__Activities__.
**1)** In the Rosalina oil page, write out everything from "History & Traditional" down to "with this species." again, changing "fragrant" to "scented".
**2)** According to the Rosalina oil page, when is Rosalina used in place of Tea Tree? Answer in one to three sentences.

__Text excerpt__.

About Rosalina Essential Oil
With a gentle aroma, it is good for relaxing, calming nerves and improving sleep. Also helps ease headaches, prevent congestion and sinuses.
Based in Wauchope, this farm has been owned by the same family for four generations. With the beautiful Hastings River as a backdrop, and surrounded by an abundance of bird life, a deep focus on growing and using organic methods and principles is key to the high quality oils produced on this property.
History & Traditional Uses
This melaleuca has fragrant flowers which attract birds. It is a clonal species and efforts have been made to use this characteristic to increase the efficiency of rehabilitating swampy areas with this species.
Aboriginal people used the bark of this tree for paintings, blankets, and roofing for shelters. The wood was used for spears, clubs and digging sticks. Oil from the leaves was used for medicine and nectar from the flowers was used to make sweet drinks. The oil is thought to have been used in bush medicine for thousands of years. Indigenous Australians used the flowers of the plant to make herbal tea.
Rosalina is a calming and relaxing essential oi l and its sedative effect can help induce sleep and provide stress relief.
The calming effect of Rosalina can help with anxiety and reduce stress levels.
Agriculture, Harvesting & Distilling
Rosalina is a small tree, and will grow to only around 9 metres if left to its own devices. For oil production, the Rosalina trees are maintained as a bush, and cut to nearly ground level when harvesting. They coppice back better and stronger than ever. The yield of the oil output depends on the season, but is usually a consistently good oil producing crop. It is used often as a replacement for Tea Tree when a more subtle aroma is preferred.

__Entries provided__.
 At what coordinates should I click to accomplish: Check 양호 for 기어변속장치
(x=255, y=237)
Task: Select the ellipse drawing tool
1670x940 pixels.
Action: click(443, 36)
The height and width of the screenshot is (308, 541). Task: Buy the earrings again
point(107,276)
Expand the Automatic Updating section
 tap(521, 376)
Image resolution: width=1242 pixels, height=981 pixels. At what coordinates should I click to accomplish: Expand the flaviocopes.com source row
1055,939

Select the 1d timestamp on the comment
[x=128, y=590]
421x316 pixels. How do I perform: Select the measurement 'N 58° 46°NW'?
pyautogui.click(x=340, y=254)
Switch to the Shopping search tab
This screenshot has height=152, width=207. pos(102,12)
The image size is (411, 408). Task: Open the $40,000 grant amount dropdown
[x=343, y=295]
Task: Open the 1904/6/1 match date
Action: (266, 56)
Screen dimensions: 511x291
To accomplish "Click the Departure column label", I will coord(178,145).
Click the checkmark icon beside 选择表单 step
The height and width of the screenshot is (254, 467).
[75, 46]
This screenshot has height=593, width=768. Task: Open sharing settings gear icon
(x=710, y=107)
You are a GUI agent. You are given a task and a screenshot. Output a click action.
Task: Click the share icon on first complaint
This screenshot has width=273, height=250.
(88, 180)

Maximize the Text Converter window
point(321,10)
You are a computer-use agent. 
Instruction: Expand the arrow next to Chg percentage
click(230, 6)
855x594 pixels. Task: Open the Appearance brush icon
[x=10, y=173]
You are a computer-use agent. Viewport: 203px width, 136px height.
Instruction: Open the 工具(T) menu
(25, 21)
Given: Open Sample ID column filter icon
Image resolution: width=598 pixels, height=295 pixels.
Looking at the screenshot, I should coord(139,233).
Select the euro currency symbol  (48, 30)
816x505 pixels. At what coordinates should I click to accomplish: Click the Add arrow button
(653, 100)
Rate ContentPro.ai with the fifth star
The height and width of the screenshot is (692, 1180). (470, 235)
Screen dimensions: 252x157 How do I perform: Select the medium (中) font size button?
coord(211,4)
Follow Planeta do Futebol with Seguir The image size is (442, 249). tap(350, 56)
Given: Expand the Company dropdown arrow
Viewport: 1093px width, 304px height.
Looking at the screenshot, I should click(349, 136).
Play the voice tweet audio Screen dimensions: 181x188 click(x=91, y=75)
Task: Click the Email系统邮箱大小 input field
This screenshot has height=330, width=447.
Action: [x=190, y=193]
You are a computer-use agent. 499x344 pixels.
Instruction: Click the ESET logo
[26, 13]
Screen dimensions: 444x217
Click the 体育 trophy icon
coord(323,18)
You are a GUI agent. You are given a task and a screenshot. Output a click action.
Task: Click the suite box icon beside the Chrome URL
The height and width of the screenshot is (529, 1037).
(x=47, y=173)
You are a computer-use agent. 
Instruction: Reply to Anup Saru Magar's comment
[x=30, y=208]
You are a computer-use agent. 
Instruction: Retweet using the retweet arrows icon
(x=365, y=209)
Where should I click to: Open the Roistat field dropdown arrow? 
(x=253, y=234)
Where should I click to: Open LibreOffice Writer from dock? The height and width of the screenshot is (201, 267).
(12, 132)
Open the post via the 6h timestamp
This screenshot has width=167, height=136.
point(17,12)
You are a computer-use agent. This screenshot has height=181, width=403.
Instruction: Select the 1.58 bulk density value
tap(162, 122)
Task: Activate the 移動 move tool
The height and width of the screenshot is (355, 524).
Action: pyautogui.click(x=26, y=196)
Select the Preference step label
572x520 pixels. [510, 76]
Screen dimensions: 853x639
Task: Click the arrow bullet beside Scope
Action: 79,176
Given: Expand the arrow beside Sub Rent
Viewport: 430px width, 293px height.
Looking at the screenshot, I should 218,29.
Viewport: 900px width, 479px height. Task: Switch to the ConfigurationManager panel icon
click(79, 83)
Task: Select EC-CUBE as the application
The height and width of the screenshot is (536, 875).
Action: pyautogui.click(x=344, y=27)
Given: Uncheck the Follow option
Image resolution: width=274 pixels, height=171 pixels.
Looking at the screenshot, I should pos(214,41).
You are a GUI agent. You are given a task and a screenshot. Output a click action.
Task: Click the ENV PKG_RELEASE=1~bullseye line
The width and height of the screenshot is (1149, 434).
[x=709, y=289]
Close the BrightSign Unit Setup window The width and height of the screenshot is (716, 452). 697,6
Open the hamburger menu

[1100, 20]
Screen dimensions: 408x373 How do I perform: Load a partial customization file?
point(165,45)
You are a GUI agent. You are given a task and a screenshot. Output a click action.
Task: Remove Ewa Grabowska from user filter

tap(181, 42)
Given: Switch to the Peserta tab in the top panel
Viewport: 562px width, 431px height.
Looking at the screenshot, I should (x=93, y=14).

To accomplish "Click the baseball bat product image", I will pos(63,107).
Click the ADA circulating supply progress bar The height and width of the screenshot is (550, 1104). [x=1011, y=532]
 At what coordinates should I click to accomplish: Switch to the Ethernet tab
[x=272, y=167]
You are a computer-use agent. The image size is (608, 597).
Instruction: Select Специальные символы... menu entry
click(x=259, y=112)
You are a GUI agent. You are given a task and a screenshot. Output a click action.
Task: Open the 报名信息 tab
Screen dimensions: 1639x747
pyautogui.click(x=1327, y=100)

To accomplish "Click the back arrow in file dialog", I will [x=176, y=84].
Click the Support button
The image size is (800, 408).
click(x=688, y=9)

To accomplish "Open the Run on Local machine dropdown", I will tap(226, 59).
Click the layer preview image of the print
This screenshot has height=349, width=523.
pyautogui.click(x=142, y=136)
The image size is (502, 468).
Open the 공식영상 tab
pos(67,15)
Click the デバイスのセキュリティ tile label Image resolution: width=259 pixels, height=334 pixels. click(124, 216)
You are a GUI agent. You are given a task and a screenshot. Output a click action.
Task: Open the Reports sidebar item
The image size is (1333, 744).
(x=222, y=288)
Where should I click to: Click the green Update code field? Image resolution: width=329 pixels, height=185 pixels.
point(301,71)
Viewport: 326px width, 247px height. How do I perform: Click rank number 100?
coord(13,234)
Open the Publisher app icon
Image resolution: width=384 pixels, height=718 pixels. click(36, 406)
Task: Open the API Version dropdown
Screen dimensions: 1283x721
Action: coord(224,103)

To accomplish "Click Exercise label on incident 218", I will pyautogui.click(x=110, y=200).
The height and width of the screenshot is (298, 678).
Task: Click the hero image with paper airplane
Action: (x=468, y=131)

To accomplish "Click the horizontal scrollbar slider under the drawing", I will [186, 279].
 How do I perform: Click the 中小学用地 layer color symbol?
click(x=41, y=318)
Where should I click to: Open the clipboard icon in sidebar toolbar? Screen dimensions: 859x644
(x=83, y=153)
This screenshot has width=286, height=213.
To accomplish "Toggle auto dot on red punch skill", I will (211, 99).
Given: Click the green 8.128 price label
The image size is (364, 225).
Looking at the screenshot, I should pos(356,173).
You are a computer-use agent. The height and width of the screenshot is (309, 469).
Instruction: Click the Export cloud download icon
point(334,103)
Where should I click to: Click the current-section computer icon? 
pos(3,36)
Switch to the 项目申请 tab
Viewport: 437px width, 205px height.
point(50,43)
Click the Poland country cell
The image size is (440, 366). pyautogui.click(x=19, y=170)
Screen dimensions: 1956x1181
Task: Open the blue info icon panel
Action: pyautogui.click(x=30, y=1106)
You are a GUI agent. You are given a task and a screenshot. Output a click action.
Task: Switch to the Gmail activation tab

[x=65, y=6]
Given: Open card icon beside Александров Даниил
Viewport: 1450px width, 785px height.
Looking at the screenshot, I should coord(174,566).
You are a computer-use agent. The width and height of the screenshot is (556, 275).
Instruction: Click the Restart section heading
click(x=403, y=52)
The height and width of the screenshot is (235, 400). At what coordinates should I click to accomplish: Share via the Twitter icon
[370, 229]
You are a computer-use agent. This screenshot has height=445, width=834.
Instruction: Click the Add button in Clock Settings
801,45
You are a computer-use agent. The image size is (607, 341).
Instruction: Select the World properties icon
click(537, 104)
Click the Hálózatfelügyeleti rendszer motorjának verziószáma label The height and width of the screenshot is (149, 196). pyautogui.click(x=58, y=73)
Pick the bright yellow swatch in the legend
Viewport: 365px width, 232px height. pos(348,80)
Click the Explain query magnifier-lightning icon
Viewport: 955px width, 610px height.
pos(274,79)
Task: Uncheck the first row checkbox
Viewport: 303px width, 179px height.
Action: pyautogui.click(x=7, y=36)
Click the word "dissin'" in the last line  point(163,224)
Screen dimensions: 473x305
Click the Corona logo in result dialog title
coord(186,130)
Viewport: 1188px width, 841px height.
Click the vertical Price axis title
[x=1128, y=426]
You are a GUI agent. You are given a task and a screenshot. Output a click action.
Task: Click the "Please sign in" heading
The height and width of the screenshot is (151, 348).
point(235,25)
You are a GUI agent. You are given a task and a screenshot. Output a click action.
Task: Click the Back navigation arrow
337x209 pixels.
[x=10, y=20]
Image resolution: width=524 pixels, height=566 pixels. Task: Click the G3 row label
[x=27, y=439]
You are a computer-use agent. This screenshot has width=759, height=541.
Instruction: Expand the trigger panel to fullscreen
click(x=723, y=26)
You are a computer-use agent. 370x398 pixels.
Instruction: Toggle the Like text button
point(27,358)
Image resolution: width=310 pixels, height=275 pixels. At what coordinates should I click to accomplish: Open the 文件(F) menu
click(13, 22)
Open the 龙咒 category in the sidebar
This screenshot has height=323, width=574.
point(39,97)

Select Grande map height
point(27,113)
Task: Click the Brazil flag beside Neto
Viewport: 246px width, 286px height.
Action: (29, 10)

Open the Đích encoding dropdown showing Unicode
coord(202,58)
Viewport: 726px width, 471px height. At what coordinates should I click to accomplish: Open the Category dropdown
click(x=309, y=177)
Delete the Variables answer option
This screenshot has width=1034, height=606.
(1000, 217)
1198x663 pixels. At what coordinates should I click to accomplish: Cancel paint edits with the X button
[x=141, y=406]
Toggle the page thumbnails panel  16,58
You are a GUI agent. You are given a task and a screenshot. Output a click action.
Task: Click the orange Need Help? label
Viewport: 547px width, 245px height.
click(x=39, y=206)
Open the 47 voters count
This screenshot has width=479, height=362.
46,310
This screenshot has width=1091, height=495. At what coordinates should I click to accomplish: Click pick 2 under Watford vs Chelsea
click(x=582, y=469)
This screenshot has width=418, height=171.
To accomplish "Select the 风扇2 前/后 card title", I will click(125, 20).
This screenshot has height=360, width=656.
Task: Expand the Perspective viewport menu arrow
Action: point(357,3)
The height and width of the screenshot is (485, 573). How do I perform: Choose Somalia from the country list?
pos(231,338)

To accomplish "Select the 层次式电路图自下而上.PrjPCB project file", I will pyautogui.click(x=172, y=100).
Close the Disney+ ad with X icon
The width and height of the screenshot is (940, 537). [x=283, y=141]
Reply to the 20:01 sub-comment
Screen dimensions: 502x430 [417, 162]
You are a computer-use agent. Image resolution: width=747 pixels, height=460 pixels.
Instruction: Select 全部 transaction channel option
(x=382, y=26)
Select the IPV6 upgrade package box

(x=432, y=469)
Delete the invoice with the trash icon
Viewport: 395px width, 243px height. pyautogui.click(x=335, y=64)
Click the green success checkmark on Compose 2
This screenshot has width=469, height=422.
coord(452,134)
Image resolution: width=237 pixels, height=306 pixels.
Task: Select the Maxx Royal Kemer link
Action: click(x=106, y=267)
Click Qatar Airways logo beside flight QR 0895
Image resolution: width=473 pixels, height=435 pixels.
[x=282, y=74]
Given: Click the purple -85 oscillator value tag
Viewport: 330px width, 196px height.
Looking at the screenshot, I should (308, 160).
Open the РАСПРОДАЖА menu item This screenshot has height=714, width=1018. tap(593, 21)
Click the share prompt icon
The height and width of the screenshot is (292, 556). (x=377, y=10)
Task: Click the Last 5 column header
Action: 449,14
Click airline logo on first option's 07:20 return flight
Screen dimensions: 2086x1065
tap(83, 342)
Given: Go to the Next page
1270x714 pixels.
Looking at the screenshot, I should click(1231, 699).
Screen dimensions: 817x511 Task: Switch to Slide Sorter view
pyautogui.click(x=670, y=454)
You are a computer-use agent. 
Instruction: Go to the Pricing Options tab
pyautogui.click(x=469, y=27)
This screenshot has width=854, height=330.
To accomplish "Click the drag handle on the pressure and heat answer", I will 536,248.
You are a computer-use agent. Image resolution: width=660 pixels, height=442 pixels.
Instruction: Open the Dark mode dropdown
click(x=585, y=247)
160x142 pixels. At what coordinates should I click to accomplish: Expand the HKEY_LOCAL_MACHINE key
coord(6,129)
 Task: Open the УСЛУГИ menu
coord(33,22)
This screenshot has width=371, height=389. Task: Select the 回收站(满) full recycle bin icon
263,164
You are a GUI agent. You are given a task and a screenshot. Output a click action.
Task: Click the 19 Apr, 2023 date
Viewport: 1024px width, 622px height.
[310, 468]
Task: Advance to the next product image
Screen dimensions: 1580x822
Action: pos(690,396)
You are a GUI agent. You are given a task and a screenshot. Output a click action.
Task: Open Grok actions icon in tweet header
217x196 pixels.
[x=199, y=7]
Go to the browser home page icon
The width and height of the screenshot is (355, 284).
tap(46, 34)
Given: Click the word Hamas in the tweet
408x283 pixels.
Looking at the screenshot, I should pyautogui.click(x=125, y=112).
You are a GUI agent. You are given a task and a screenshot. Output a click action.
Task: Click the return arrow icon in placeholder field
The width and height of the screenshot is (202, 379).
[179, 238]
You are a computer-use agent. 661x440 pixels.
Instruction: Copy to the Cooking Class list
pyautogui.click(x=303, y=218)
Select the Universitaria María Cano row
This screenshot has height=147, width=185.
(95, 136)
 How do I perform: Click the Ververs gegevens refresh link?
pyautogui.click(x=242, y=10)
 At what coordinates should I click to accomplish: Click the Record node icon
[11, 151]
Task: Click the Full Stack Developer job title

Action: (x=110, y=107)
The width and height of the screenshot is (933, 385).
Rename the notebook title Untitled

__Responses__.
**1)**
History & Traditional Uses
This melaleuca has scented flowers which attract birds. It is a clonal species and efforts have been made to use this characteristic to increase the efficiency of rehabilitating swampy areas with this species.

**2)** Rosalina is often used as a replacement for Tea Tree when a more subtle aroma is preferred.